What you should do
Report how many lines below contain the word "header". Write only that number.

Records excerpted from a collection
========================
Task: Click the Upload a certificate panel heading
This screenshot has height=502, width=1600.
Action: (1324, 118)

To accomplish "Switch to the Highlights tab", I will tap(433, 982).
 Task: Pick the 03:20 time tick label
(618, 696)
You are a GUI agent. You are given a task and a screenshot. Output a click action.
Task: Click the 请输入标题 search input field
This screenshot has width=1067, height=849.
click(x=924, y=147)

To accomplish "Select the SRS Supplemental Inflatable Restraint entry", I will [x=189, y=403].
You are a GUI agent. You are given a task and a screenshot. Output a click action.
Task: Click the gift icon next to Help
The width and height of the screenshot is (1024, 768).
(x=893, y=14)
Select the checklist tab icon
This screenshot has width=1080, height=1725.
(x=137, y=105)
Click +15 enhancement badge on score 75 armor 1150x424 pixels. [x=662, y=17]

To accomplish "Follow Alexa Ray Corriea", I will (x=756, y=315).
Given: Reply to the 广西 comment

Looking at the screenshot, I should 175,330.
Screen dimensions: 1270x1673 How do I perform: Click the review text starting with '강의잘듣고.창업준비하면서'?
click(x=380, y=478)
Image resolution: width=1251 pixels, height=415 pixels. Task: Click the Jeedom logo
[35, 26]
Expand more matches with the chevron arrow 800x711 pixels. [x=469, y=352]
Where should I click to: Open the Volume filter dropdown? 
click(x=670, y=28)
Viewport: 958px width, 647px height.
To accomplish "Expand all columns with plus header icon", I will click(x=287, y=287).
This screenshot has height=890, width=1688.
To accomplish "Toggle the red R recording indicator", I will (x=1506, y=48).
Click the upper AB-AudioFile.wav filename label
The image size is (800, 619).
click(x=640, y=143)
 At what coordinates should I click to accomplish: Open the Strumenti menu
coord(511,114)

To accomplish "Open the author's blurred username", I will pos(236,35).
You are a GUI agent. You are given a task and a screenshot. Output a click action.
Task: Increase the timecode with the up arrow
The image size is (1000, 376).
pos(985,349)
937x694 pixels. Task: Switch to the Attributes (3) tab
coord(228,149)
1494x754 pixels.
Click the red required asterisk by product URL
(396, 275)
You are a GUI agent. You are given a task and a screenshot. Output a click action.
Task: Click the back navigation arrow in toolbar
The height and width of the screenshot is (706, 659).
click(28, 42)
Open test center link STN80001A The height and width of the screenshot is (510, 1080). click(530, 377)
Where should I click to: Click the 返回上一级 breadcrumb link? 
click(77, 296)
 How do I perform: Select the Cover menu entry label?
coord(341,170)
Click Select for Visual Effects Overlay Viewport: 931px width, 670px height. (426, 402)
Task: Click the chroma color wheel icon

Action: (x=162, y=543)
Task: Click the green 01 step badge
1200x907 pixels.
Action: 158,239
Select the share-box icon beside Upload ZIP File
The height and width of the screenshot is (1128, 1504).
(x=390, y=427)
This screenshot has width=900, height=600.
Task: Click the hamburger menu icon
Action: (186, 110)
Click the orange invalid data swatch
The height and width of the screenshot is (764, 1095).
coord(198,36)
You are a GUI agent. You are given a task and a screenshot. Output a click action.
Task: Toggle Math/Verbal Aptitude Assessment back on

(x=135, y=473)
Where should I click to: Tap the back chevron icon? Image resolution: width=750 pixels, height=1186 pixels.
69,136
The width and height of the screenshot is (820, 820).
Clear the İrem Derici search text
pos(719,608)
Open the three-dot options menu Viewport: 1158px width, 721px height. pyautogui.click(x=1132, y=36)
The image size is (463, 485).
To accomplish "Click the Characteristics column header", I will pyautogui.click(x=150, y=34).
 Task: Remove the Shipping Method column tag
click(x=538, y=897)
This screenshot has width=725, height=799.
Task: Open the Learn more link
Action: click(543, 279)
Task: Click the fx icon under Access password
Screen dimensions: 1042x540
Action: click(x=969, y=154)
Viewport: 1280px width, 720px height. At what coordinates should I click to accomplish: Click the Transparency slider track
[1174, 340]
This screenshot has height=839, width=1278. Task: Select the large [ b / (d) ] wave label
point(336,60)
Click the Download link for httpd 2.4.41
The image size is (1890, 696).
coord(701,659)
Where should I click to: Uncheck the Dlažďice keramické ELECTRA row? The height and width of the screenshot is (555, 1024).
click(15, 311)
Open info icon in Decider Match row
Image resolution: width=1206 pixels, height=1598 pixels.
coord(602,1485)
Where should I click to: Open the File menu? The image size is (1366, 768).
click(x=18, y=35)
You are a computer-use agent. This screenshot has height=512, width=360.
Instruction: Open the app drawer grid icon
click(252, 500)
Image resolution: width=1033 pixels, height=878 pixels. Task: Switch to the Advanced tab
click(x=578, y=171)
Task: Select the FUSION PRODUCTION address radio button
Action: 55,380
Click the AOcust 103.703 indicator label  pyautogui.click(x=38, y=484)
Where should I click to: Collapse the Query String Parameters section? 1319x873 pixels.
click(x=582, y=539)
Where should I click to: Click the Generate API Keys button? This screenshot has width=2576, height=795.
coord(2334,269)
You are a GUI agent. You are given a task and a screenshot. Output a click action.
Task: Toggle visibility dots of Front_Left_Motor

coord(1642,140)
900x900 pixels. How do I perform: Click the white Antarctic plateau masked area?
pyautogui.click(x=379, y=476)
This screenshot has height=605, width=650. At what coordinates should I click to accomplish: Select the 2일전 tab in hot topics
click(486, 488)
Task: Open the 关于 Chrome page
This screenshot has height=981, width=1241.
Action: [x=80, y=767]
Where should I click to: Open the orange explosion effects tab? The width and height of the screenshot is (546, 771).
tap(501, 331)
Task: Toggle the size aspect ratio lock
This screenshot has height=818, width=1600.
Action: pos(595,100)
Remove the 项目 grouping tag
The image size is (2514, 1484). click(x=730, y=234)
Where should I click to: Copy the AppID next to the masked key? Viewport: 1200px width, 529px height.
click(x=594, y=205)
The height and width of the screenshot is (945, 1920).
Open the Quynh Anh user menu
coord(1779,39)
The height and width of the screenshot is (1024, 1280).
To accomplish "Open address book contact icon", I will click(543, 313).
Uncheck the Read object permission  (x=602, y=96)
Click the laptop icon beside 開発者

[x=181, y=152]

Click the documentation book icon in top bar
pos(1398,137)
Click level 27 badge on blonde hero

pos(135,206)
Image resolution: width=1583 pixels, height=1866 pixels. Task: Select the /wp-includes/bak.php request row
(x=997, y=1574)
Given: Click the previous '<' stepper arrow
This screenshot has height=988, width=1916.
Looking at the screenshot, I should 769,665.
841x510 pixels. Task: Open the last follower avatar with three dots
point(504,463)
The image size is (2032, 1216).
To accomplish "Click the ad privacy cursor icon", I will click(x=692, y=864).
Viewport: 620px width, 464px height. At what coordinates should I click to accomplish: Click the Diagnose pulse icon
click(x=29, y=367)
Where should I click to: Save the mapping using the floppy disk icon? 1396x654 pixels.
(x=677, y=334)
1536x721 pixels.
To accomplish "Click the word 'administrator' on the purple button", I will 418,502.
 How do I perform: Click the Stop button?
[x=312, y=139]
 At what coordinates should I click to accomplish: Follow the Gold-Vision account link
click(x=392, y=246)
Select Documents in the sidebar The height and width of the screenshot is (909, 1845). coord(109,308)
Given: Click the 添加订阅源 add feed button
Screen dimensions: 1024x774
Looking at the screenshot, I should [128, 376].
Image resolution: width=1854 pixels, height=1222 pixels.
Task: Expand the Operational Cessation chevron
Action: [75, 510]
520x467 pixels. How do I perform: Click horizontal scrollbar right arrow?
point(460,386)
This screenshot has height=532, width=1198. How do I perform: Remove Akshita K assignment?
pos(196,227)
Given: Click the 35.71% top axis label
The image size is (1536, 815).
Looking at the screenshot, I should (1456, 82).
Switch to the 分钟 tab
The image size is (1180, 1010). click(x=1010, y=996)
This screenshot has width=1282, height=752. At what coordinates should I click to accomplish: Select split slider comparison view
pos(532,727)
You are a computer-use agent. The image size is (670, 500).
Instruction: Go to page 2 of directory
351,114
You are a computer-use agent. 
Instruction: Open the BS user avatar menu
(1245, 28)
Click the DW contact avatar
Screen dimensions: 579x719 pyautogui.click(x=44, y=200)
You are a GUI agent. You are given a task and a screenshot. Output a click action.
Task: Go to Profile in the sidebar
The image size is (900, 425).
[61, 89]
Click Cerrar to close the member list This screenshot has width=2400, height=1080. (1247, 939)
========================
Your solution
2